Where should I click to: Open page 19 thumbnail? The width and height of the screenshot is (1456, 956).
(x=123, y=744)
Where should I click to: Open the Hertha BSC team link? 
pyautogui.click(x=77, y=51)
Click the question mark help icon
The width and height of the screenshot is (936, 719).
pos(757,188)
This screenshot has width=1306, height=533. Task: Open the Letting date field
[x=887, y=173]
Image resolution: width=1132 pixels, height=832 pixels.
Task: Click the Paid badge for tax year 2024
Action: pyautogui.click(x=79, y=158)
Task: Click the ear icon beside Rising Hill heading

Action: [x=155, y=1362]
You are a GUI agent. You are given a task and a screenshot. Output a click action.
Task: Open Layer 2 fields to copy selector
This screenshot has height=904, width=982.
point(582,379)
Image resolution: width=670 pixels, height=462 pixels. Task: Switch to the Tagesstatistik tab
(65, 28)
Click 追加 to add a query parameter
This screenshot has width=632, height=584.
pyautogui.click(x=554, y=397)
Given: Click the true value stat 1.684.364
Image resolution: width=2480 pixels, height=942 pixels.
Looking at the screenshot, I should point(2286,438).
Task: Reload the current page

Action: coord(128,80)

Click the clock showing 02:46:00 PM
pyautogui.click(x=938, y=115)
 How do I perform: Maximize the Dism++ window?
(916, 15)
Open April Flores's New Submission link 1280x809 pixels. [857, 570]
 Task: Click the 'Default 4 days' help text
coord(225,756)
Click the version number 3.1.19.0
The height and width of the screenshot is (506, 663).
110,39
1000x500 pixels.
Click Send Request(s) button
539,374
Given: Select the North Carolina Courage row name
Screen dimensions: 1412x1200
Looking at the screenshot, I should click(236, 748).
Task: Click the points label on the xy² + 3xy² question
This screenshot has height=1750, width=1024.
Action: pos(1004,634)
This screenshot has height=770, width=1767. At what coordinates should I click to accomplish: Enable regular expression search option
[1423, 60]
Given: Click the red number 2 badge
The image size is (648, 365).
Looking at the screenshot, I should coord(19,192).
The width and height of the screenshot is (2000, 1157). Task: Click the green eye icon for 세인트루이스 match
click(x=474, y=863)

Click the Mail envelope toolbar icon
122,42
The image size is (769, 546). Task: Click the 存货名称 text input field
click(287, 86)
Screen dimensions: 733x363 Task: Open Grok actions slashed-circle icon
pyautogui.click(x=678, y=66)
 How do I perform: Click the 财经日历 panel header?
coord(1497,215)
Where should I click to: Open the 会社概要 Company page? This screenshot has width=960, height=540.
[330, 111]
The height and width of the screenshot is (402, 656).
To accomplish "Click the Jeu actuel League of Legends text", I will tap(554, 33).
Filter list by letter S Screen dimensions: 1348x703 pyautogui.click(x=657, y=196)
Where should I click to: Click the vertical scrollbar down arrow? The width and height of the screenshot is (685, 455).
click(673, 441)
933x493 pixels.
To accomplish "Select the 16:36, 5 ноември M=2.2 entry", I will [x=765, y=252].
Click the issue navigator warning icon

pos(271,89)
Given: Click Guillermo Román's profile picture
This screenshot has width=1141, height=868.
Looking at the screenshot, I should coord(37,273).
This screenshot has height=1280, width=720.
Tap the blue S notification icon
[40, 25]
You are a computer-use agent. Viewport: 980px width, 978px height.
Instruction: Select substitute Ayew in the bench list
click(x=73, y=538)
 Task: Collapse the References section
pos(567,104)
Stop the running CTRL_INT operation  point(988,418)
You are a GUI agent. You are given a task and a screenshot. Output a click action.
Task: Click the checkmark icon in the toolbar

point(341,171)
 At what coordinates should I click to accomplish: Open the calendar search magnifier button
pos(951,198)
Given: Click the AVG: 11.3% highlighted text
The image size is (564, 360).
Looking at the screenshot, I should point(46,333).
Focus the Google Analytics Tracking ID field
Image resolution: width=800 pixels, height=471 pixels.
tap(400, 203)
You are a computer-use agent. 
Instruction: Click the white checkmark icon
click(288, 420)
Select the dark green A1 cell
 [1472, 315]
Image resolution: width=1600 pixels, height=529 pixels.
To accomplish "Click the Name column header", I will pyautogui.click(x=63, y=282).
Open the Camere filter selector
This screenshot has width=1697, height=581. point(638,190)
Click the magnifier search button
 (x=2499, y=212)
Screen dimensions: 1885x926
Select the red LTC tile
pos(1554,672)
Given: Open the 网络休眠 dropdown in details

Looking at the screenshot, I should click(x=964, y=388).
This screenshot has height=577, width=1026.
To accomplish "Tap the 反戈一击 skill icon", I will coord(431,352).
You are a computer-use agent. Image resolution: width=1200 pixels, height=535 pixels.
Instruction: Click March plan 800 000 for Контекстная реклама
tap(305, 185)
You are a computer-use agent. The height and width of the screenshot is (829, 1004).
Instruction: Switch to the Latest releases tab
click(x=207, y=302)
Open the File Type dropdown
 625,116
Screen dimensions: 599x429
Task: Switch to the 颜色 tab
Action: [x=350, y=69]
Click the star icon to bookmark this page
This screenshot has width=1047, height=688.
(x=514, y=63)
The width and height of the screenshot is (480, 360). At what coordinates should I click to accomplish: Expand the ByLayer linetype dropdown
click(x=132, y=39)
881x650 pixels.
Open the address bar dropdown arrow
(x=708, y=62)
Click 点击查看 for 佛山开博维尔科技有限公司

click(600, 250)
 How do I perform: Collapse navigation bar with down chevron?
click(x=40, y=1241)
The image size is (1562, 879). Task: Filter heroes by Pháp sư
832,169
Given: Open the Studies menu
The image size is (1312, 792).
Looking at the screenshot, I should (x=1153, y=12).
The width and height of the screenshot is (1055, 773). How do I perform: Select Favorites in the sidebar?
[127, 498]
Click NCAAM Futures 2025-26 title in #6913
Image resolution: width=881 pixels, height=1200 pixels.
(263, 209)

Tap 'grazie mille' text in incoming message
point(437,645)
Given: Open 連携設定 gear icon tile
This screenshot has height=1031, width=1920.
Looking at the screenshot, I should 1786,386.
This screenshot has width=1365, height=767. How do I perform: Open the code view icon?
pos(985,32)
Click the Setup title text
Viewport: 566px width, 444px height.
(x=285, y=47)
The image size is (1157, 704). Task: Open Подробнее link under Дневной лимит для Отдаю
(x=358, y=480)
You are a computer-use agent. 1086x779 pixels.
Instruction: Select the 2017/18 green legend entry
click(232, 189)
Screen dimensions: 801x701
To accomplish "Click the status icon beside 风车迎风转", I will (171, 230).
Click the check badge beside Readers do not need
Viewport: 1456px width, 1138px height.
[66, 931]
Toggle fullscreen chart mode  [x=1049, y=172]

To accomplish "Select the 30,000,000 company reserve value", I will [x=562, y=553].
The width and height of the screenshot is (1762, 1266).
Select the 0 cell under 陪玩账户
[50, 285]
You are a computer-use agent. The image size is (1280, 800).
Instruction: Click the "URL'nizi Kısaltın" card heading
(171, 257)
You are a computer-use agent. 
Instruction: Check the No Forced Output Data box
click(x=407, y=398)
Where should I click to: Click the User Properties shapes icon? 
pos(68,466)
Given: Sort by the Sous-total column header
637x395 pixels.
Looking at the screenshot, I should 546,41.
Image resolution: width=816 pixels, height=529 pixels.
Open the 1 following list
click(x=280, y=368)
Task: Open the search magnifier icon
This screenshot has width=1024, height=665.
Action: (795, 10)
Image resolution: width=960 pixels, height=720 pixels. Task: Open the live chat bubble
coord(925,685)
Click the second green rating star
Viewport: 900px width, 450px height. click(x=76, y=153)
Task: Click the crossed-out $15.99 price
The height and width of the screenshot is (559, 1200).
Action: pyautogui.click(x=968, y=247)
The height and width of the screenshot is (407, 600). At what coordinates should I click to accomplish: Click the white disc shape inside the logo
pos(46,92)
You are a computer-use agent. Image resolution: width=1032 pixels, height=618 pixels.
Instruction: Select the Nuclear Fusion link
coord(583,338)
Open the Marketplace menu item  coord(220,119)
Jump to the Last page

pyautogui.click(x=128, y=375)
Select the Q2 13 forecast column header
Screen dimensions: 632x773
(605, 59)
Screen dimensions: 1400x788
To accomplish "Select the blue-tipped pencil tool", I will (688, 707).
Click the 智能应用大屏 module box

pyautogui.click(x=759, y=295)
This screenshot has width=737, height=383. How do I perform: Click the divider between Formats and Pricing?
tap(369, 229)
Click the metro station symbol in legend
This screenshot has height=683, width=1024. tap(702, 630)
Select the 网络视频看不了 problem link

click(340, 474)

_ _ _ _ _

- _ASSIGNMENT_: Could you reproduce, exactly, every line above from the line with "How do I perform: Maximize" to the line with "Given: Click the red number 2 badge", and no other line? Both ends count.

- _EXERCISE SOLUTION_:
 How do I perform: Maximize the Dism++ window?
(916, 15)
Open April Flores's New Submission link 1280x809 pixels. [857, 570]
 Task: Click the 'Default 4 days' help text
coord(225,756)
Click the version number 3.1.19.0
The height and width of the screenshot is (506, 663).
110,39
1000x500 pixels.
Click Send Request(s) button
539,374
Given: Select the North Carolina Courage row name
Screen dimensions: 1412x1200
Looking at the screenshot, I should click(236, 748).
Task: Click the points label on the xy² + 3xy² question
This screenshot has height=1750, width=1024.
Action: pos(1004,634)
This screenshot has height=770, width=1767. At what coordinates should I click to accomplish: Enable regular expression search option
[1423, 60]
Given: Click the red number 2 badge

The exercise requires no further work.